问题
I have 33 students I want to sort into groups of 6 (or as close as possible) on 5 different occasions. So I assign a number between 1 and 6 to the students on different occassions.
I've managed the following:
studentlist <- data.frame(seq(1:33))
studentlist$Occassion1 <- sample(factor(rep(1:6, length.out=nrow(studentlist)),
labels=paste0(1:6)))
studentlist$Occassion2 <- sample(factor(rep(1:6, length.out=nrow(studentlist)),
labels=paste0(1:6)))
studentlist$Occassion3 <- sample(factor(rep(1:6, length.out=nrow(studentlist)),
labels=paste0(1:6)))
studentlist$Occassion4 <- sample(factor(rep(1:6, length.out=nrow(studentlist)),
labels=paste0(1:6)))
studentlist$Occassion5 <- sample(factor(rep(1:6, length.out=nrow(studentlist)),
labels=paste0(1:6)))
This seems to work. As I've understood, I ask for each row a random sample between 1 and 6.

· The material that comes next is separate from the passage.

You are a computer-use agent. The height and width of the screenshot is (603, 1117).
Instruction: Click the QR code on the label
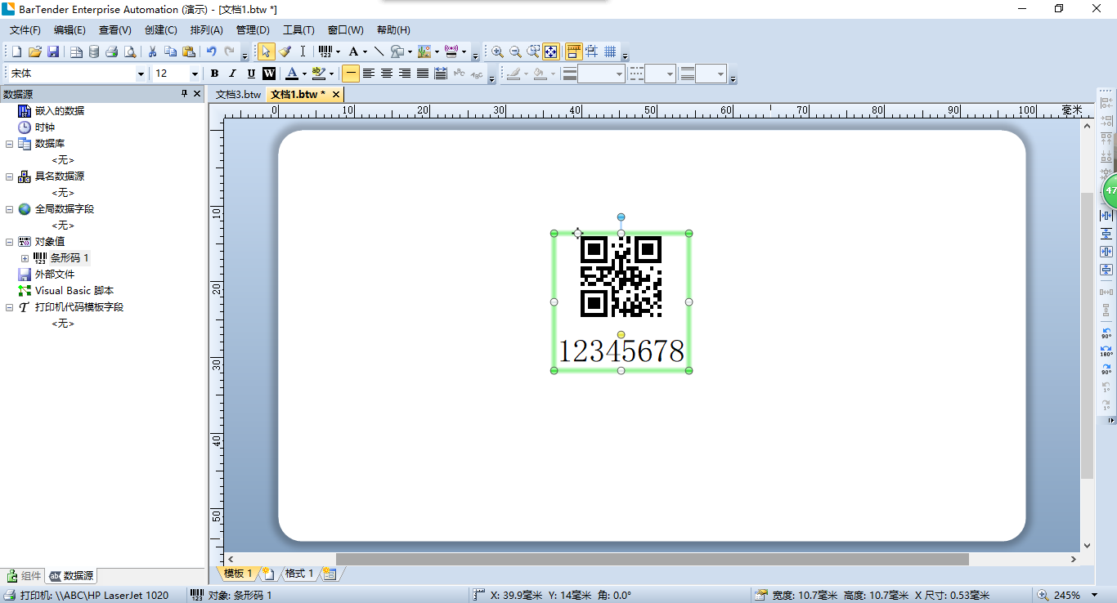621,276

How does the length.out argument from rep() interact with sample()?
When I run a frequency table to check the sizes of the groups, I find the following:
numb=1,2,3,4,5,6. size=6,6,6,5,5,5.
I tried asking for 7 groups instead, and got group sizes of:
numb=1,2,3,4,5,6,7. size=5,5,5,5,5,4,4.
Why are they organised in this decreasing fashion?
回答1:
You have this specific pattern because of how the rep function works with length.out. If you want to create groups of 6,
rep(1:6, length.out = 33)
will first repeat the numbers 1 to 6 5 times (generating 30 values) and complete the 3 missing ones with values 1, 2 and 3. So you will always have one more student in the groups 1, 2 and 3.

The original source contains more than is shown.